| WORK INSTRUCTION 1 |
In the cell painting abstract below, which two technologies are named as good candidates for the NAMs toolbox?
| WORK INSTRUCTION 2 |
Translate this sentence from the cell painting abstract into Spanish: "In this context, the talk will be on an emerging initiative in the frame of HESI."
| WORK INSTRUCTION 3 |
Please duplicate the portion of the cell painting abstract starting with "In this context, the" and going on through "implementation of NAMs.".

Emerging multi-stakeholder collaboration to cell painting supporting NGRA goals
There is a pressing need for a fundamental shift from chemical safety decisions based on apical animal endpoints toward a broader application of in vitro testing and predictive toxicology methods. Currently, there is a lot of interest and active research in developing new approach methodologies (NAMs) that can provide information of chemical hazard which combined with estimates of potential human exposure can be used to significantly reduce or avoid the use of testing in animals. It is expected that NAMs could also provide a broader range of biological mechanistic information in a shorter timeframe with fewer resources while achieving equal or greater biological predictivity than current animal models. Technology wise, cell painting and transcriptomics have shown to be good candidates to be part of the NAMs toolbox as they are generating high density biological information while being broadly available in a cost-effective manner. Indeed, those technologies have been shown to reflect compound-induced modulation of diverse targets and biochemical processes, useful characteristics for an integrative evaluation of chemical bioactivities that have to be coupled with the determination of POD to be used in chemical safety assessment.
In this context, the talk will be on an emerging initiative in the frame of HESI. The intention of this initiative is to generate meaningful data in a cross-sector collaborative effort by profiling a large collection of in vivo tox data rich compounds (already characterized in lab animals) with cell painting and transcriptomics to gain knowledge on the in vitro to in vivo translation, hence contributing to the validation and implementation of NAMs.
CV: I am leading the Toxicology Data Science team on the toxicology facility of Bayer Crop Science in Sophia Antipolis, France. My passion about science and research addressing societal needs kept me involved in innovative, collaborative and multidisciplinary research work. By training I am biochemist and molecular biologist, continuously metamorphosing toward a hybrid profile at the interface between biological and computational sciences. I recently joined the scientific committee of ECETOC as Bayer representative and I also have the role of Affiliate Chair 3IA Côte d’Azur University (Interdisciplinary Institute for Artificial Intelligence).

| ENTRIES SHOWN |

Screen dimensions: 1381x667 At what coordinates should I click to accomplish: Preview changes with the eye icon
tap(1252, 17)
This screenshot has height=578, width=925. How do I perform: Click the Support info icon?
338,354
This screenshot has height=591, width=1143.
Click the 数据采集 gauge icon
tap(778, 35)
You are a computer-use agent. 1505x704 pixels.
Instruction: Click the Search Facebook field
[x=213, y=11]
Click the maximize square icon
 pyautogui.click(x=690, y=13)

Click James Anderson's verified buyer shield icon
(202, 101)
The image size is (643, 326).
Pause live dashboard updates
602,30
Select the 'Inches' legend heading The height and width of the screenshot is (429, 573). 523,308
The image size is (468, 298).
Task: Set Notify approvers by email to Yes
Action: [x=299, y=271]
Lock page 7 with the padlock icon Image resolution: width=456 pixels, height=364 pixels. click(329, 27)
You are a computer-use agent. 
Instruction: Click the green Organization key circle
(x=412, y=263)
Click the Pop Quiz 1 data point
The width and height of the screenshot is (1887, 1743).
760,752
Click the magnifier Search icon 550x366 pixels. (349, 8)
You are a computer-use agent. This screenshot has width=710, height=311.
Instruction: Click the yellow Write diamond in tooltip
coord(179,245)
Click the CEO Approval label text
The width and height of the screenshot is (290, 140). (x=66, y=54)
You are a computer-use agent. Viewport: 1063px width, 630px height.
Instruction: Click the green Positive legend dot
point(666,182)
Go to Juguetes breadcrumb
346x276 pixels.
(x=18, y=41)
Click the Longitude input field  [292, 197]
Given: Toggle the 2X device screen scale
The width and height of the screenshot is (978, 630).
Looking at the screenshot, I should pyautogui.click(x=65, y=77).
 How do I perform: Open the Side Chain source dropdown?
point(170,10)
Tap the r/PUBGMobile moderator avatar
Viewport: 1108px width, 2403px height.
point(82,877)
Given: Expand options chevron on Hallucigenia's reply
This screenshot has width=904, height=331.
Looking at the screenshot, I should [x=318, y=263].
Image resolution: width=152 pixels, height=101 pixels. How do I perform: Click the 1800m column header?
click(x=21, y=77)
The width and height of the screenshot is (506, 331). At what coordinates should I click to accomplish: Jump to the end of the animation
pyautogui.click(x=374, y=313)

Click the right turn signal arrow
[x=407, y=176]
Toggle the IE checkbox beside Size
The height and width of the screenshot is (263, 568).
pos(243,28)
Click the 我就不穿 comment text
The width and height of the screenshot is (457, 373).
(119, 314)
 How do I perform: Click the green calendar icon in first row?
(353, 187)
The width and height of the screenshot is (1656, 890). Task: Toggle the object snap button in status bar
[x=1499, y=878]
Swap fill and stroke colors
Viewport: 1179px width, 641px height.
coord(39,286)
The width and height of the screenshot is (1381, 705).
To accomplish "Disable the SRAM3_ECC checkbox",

| EXPECTED OUTPUT 1 |
Cell painting and transcriptomics.

| EXPECTED OUTPUT 2 |
En este contexto, la charla tratará sobre una iniciativa emergente en el marco de HESI.

| EXPECTED OUTPUT 3 |
In this context, the talk will be on an emerging initiative in the frame of HESI. The intention of this initiative is to generate meaningful data in a cross-sector collaborative effort by profiling a large collection of in vivo tox data rich compounds (already characterized in lab animals) with cell painting and transcriptomics to gain knowledge on the in vitro to in vivo translation, hence contributing to the validation and implementation of NAMs.